Plebiscite or no plebiscite gets a little no + no = yes. So is no+no+no=no?
Princess Highway was heavy this morning and required more than my concentration when Tony Abbot came on the radio with his 3 Nos.
“If you don’t like same-sex marriage vote ‘no’, if you’re worried about religious freedom and freedom of speech vote no, if you don’t like political correctness vote ‘no”
There’s a few nos, I thought, but put my thought aside. My 7 y.o queried, “Is he saying don’t vote yes?” I wasn’t prepared for this. “Er…., kinda,” was the only thing came to my rescue. “Ok,” she sounded satisfied and continued sucking his right middle and pointy fingers. Don’t tell me she’ll ask me what plebiscite is and what it is for, my head started to hope, quietly. What’s all this racket about anyway. My mind wondered a bit. Stop wondering. We have driving to do. My youngest daughter’s flue vaccine waiting at the clinic and I’ve only got 15 mins before we get there. With this traffic I’ll be lucky to get there in 25 mins. Focus, mum, focus. Political correctness can be grey and risky. Right now, safety first.
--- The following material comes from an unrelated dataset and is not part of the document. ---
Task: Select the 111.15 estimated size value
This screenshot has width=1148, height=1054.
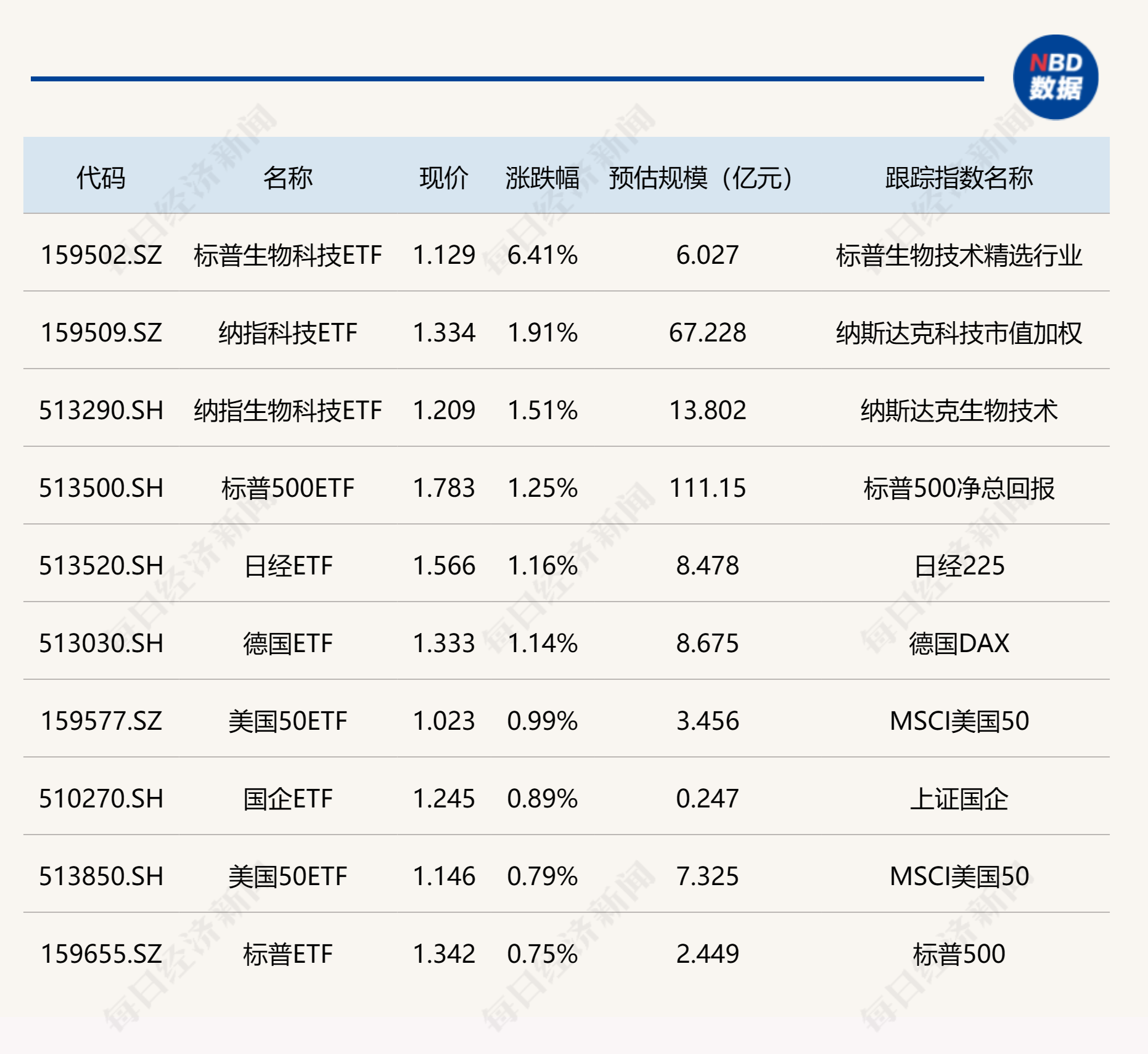Action: pos(708,488)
Politics has never been my strength. I only listen to politicians because they can be funnier than comedians and some of their acts are better than actors’ and actresses’ who win at BAFTA and Oscar. I don’t even know if the word is singular or plural and thanks to Google, I was told that it depends on the context of the sentence. Precisely, on the money. Politics and its (their?) context brings me to my daughter’s enquiry. No + no + no = Yes to the no, right? It depends, I heard my head reasons. I’m terrible at Logics. That’s why I’m not a philosopher. I’m a mum, for goodness’ sakes! If it’s safe for the kids, that must be the right option. Safety always comes next. When it comes to Plebiscite or no plebiscite, leave it to the comedians. Politicians, I mean. Right now, let me focus on the traffic. Safety first.
Leaping to the evening. After dinner and all the cleaning and scrubbing that always accompanies it, I quickly grabbed my laptop. My 11 yo son came out of the shower and enquired, “What are you writing about?” as he leaned forward to catch a few words on my screen, I turned and responded. “Nothing.” Yeah, right.
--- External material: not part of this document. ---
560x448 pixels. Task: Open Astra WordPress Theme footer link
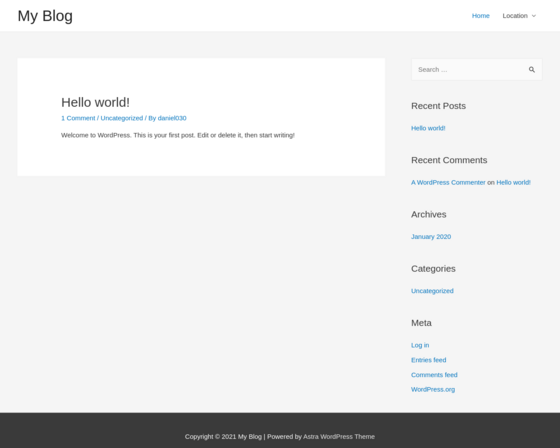coord(339,437)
He caught a glimpse of my title. “No plus no plus no equals yes to no.”
Before I could say anything he prompted ,’Oh, it’s like what Nana says, ‘two wrongs don’t make it right’. “Right?” “Er,… kinda.” I responded slowly. “minus plus minus equals plus in maths, right?” I continued, hopelessly. “So, no plus no plus no equals yes to no.” I continued, trying to convince myself that I was doing alright with this maths and politics. “Or, is it no to yes.” My head started to make no sense.
My eyes locked in his. His squeaky clean skin glimmered. The lavender shower gel scent lingered, his untidy shovelled hair told me it was time for a haircut. I don’t think Tony Abbot needs a haircut like my son but he needs to use less Nos. Not on the radio where my daughter could catch his No phrases and now I have to explain what it all means.
Back to my equation. “Now that could mean negative.” I explained further. My brain started to hurt. Why on earth did I bring maths into the equation, my teaching instinct should give a better kick.
“I get it,” he said and walked away towards his room dragging the ginormous towel behind. Where to go, mum. Politics and maths equals brain-ache.
“What is plebiscite?” He continued the query from his room. I started to regret the maths bit and I am not a polie and my philosophical horizon goes only as far as Aristotle was Greek but many of his texts were in Latin. I explained as best as I could. Not making sense. Clearly, I am not a good polie. That’s why it took me a while to explain. Not sure if I got it right, he seemed happy enough with my google type of answer.
Another happy costumer, I thought.
“But why do we need to vote?” , his voice came clear from his bedroom.
My Lord! I thought it’s the end of the line of enquiry!
“Well, the politicians often cant make up their mind so the plebiscite arguments have to go further”. My attempt to end this conversation is getting closer to a frustration. “People then have to vote on a referendum.” My voice sounded less convincing. I thought that was enough of an answer.
“But, what if I don’t want to vote?” He hasn’t given up yet. I should’ve referred him to google search.
“Well, you can decide that but because we live in a democratic country you need to vote otherwise you may get fined.”
Ooops ! I realised that I had just opened a can of worms.
“You can’t force me to vote, surely.” He started another inquiry.
“It’s getting late.” Time for bed. School tomorrow. Time to call it quit, son. Call it a day. For today. Politics is not my strength. Night, night.